Slow Reforms In Yemen And Elsewhere

'Fairs, fair' as they say, and just because I dislike those parts of the Muslim world that persist in socially backward and violent ways, doesn't mean that I should not acknowledge the tentative attempts at reforms that do occasionally occur. 

So in an attempt to redress any imbalance that might have crept in to my observations, I will discuss some little heralded reforms that are being attempted in the Islamic world. 

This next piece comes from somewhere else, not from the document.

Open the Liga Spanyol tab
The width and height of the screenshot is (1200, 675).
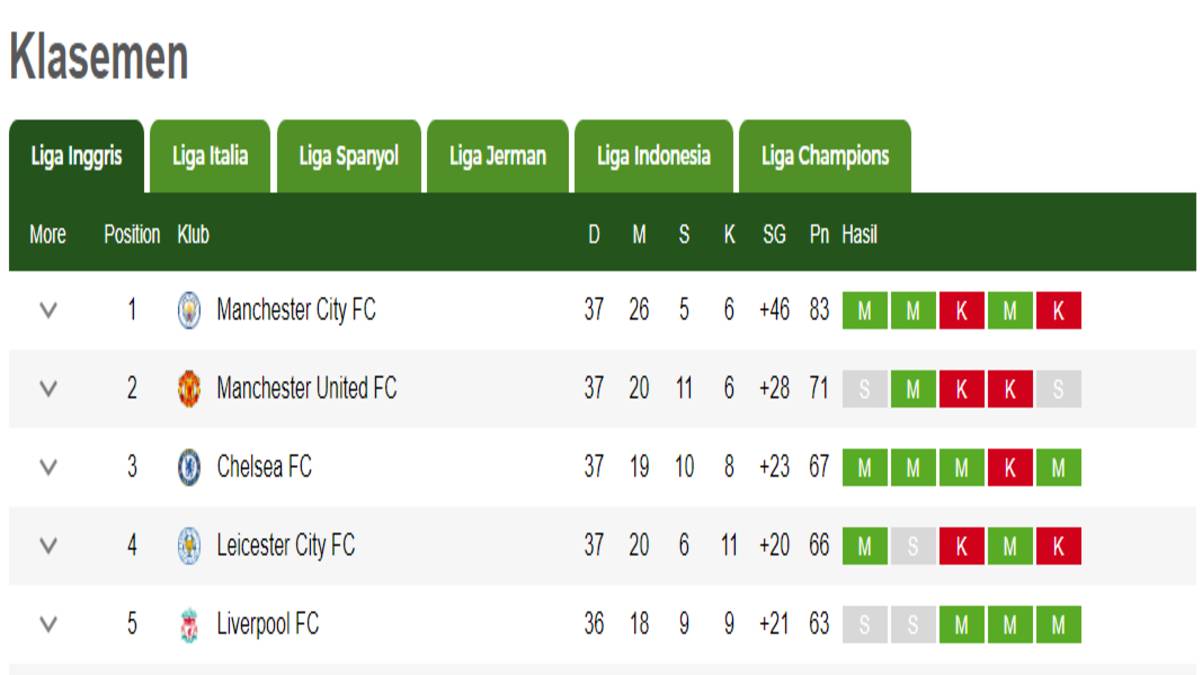(348, 157)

Firstly; In the Yemen, there are on going attempts to tackle the disgrace of children being 'sold' as brides to old men .... this practice is justified by the Mullahs because their prophet also took an nine year old girl as his wife (this fact acutely embarrasses some Muslims, as its hard to put any sort of spin on it, but for the radicals its a point of faith), however its likely to have been an existing social practice before Islam. So despite opposition from the religious who have declared the reformers 'apostates' i.e. eligible to be killed, a law is being pushed forward to raise the age of wedding to 17 and 18 for boys and girls respectively. 

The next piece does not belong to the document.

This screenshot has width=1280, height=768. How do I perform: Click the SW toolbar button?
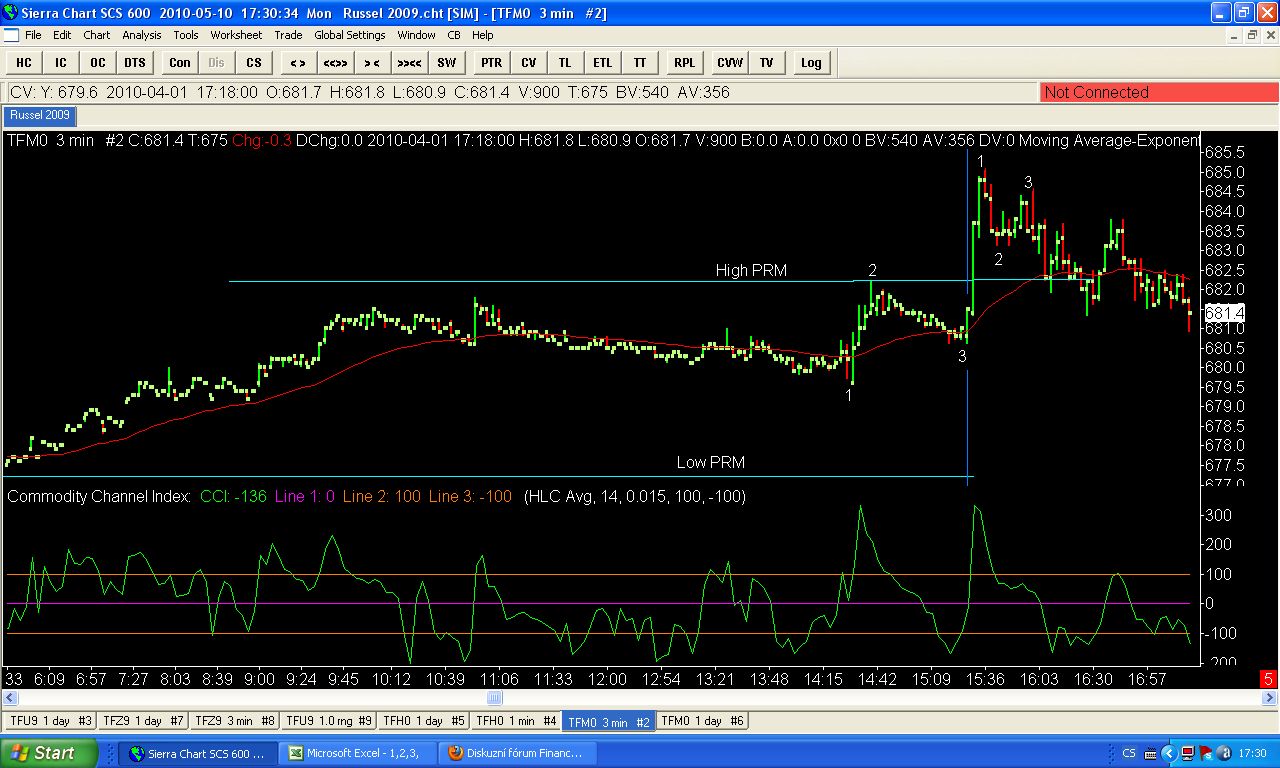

And Secondly; In a 2006 video that's only now being circulated, Buthayna Nasser a brave female newscaster in Saudi Arabia took on a religious leader who insisted that female newscasters should be entirely or mostly covered if they go on television. The 2006 debate on Memri TV is just now being circulated and have made her sort of famous ..... in a kinda suicidal, 'Rushdie fatwa' kinda way .... but gutsy!

Note: The female Lebanese presenter in the video apparently doesn't the same issues, but with the Muslim world generally moving towards radical Islam that may not remain the case for long. 

Finally: Another Saudi woman is causing a stir from beneath a veil in a poetry contest in which she is challenging the Mullahs grip on her life. Hissa Hilal is already challenging convention by being at once a journalist and a wife and mother of four children. But it is her withering criticisms in the form of nomads traditional poetry - recited while dressed in a traditional head-to-toe abaya cloak and broadcast on traditional Arabic television - that is really defiant. 

In her poems the conservative Mullahs are described as "vicious in voice, barbaric, angry and blind". Her poems also talks of some of the clerics "wearing death as a robe cinched with a belt" - an apparent reference to suicide bombers' explosives belt. "What made me so angry is seeing the Arab society becoming more and more kept to itself, not like before - loving and caring and sharing and open and welcoming everyone," she told the BBC's World Service. "Now, even if you want to be simple and nice with others, people are asking themselves whether it is haram [forbidden] to say hello to strangers," she said, adding: "I blame those who have led the people, and directed them this way." 

This is heady stuff and is causing much comment in her homeland as well as the rest of the Arab world where the TV contest is being broadcast. Of course in the Islamic world, a death threat is only a Mullahs pause away, and her poetry has also sparked death threats on Arab websites, with some outraged commentators saying she is acting shamefully. 

Still she has received much support from both men and women in the Arab world and this must be taken as a sign of hope.